May I have the lines from the one containing "Open the Geräte panel options menu" to the end of the entries, returned exactly and with nothing else?

◆ ◆ ◆

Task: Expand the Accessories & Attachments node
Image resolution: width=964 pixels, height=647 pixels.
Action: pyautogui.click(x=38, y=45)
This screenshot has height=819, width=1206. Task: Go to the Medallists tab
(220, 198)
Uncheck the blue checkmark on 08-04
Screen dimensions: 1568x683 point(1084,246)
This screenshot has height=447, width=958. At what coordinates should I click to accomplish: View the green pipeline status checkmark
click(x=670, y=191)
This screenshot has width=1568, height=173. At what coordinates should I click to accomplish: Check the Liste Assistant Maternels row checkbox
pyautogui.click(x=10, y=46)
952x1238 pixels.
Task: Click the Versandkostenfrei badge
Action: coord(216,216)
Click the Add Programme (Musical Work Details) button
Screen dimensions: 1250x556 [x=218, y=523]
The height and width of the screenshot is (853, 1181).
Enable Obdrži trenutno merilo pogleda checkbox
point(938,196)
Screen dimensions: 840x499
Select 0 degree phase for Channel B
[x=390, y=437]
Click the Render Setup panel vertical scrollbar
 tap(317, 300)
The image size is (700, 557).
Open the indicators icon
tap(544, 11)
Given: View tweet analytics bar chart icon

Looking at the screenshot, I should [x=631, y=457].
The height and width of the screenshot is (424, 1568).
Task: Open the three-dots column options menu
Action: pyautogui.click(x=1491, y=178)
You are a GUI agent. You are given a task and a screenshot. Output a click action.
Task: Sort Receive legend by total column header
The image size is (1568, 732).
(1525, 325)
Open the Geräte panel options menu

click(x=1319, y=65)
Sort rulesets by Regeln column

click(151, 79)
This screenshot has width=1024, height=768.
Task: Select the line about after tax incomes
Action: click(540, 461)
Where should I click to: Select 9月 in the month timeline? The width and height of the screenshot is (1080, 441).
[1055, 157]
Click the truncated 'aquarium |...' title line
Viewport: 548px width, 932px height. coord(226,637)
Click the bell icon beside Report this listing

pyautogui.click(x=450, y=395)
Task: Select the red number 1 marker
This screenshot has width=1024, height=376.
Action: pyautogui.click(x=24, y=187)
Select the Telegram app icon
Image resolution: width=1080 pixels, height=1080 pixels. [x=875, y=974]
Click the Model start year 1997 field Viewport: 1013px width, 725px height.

◆ ◆ ◆

> Result of the task:
Open the Geräte panel options menu

click(x=1319, y=65)
Sort rulesets by Regeln column

click(151, 79)
This screenshot has width=1024, height=768.
Task: Select the line about after tax incomes
Action: click(540, 461)
Where should I click to: Select 9月 in the month timeline? The width and height of the screenshot is (1080, 441).
[1055, 157]
Click the truncated 'aquarium |...' title line
Viewport: 548px width, 932px height. coord(226,637)
Click the bell icon beside Report this listing

pyautogui.click(x=450, y=395)
Task: Select the red number 1 marker
This screenshot has width=1024, height=376.
Action: pyautogui.click(x=24, y=187)
Select the Telegram app icon
Image resolution: width=1080 pixels, height=1080 pixels. [x=875, y=974]
Click the Model start year 1997 field Viewport: 1013px width, 725px height.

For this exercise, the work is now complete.